Plus encore qu’à Aix, j’ai observé les éclairages qui , comme le décor de Peduzzi d’ailleurs, varient très subtilement selon les moments du jour et qui scandent les différentes étapes, j’ai aussi été plus marqué par la clarté du décor : le jour a vraiment une grande importance dans un opéra qu’on a l’habitude d’associer à la nuit.
Et puis, à la Scala, le rapport scène-salle et le volume même de la salle donnent vraiment une autre allure au drame, sans l’impression de proximité que donnait Aix : ici le drame est plus lointain, et en même temps donc plus mythique, il y a une respiration implicite qui n’existait pas à Aix, mais une respiration qui est elle aussi tension, mais une autre tension, presque plus tragique, plus monumentale.
D’ailleurs les choses sont musicalement de très haute qualité, mais différentes d’Aix, l’orchestre est plus clair, plus lisible, le volume presque plus développé, la tension musicale presque plus affirmée, la dynamique plus grande, et la violence aussi.
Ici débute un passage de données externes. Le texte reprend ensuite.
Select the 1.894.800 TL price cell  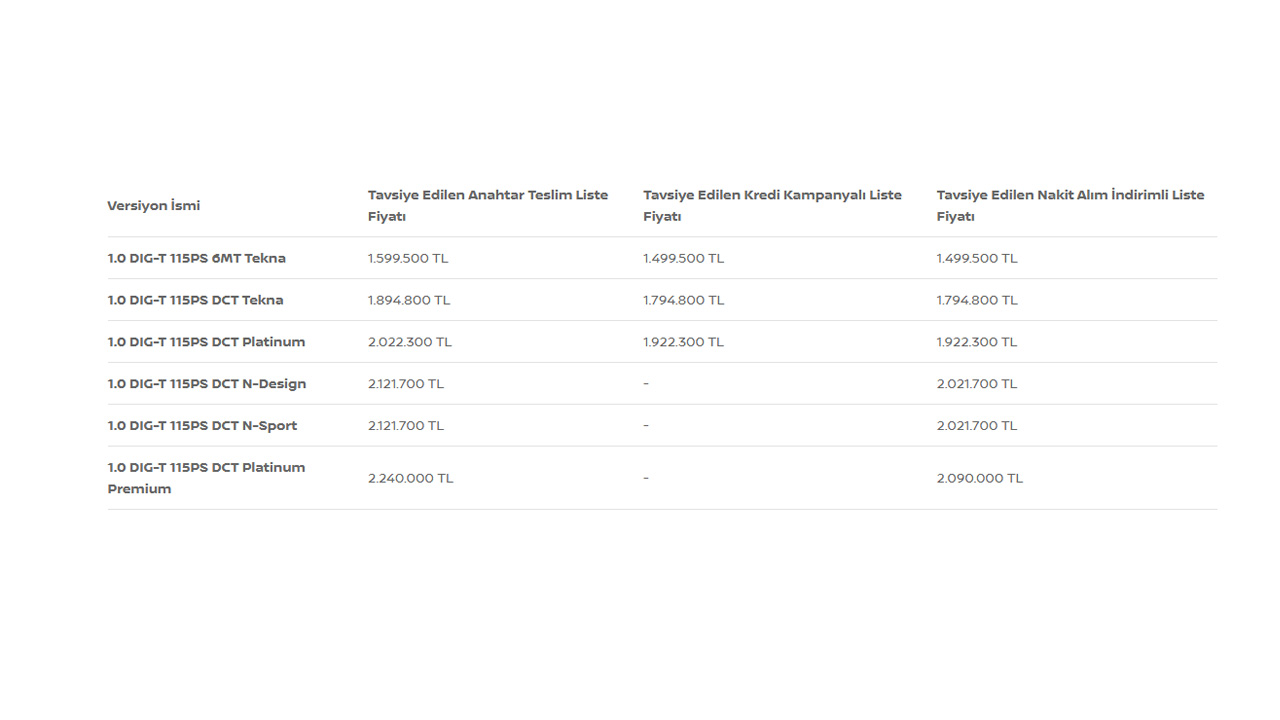pyautogui.click(x=409, y=300)
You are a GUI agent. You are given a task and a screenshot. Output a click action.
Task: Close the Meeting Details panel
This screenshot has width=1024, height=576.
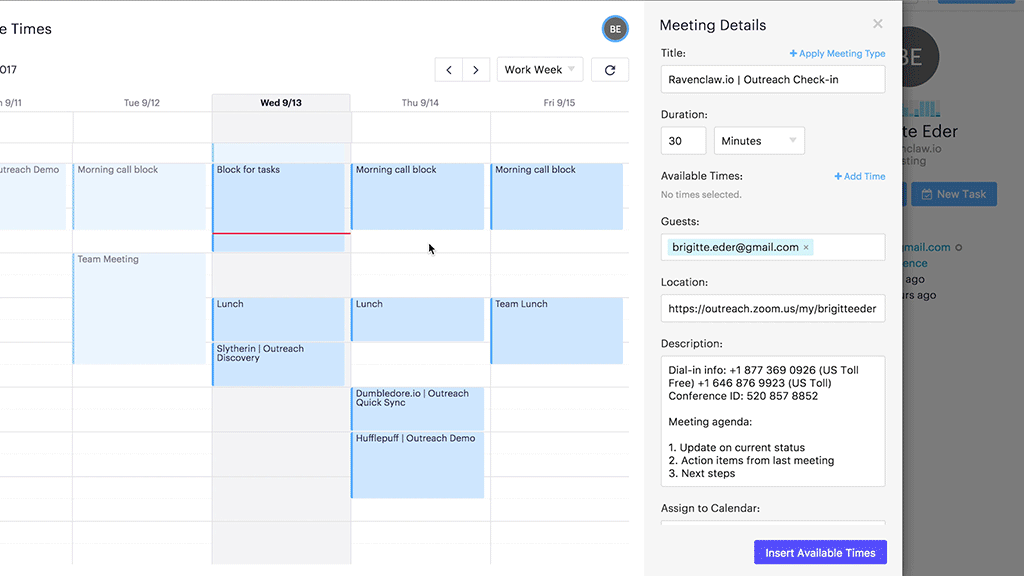click(877, 24)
Ce qui m’a frappé et qui m’avait moins frappé à Aix c’est que Salonen, comme Abbado d’ailleurs, fait ressortir les avancées musicales qui tirent vers l’Ecole de Vienne et notamment Berg. Si la Vienne de Hoffmansthal est moins interpellée, celle de la musique l’est par une interprétation résolument ancrée dans le XXème siècle et dans les innovations musicales et les chemins nouveaux que marquent la période. Salonen remporte un très grand triomphe, mérité, car, plus sans doute que ses derniers Gurrelieder à Paris, que je trouve (à l’écoute radio cependant) plus formels et plus extérieurs, plus spectaculaires en volume qu’en épaisseur, j’ai trouvé que cette Elektra avait du sens, du sens dramatique et du sens musical. L’orchestre nous disait le bouillonnement interne des êtres qui se cherchaient sur le plateau, il nous commentait ce que le texte ne disait pas toujours, ce que les corps pouvaient esquisser. La scène de la reconnaissance d’Oreste, la plus lyrique de la partition, est à ce titre dirigée d’une main à la fois aérienne et retenue, tendue et offerte, tendre et violente à la fois. Extraordinaire.
Que dire des chanteurs qui n’ait pas été dit à Aix ? Encore plus peut-être qu’à Aix, Evelyn Herlitzius rentre dans le personnage voulu par Chéreau, avec sa soif d’existence, de violence, de vengeance et d’amour : son entrée en scène de SDF avec son sac de couchage ou sa couverture à la main, qui part se laver sous son recoin, comme une purification avant l’entrée en jeu, est stupéfiante de justesse. Chaque geste est à la fois calculé et précis et semble spontané, et la voix stupéfie par le volume, l’expansion, la présence, un timbre métallique et en même temps chaud, une déchirure palpable : anthologique.
Adrianne Pieczonka est d’une humanité confondante : j’ai plus apprécié l’espèce de retrait qu’on entend dans cette manière de chanter, comme pour marquer la différence, comme pour ne pas être le monstre, comme pour être plus faible et donc plus humain. Et dans la scène finale, elle est impressionnante, plus impressionnante qu’à Aix. Waltraud Meier est égale à elle-même, plus en voix peut-être qu’à Aix, mais avec toujours cette ligne de chant presque neutre, sans colorer excessivement sans en faire un monstre grimaçant, mais une femme perdue, isolée, cherchant comme sa fille un signe d’amour, paralysée par l’angoisse, et plus frappée de stupeur que joyeuse à la fin de sa scène, lorsqu’elle apprend la mort d’Oreste.

René Pape en répétition
René Pape en répétition

Un seul changement, mais de taille, René Pape succédait à Mikhaïl Petrenko dans Orest. À la voix jeune et un peu en retrait de la basse russe, succédait la voix mûre, profonde, obscure et claire à la fois, avec sa diction parfaite qui émet le texte et le fait s’expanser. Quel Orest ! quelle présence ! Avec une grande économie de gestes, avec une retenue tendue, René Pape est l’artisan de l’extrême tension de la scène avec Elektra, suivie par l’extraordinaire tendresse du rapport presque incestueux qui s’installe. Prodigieux.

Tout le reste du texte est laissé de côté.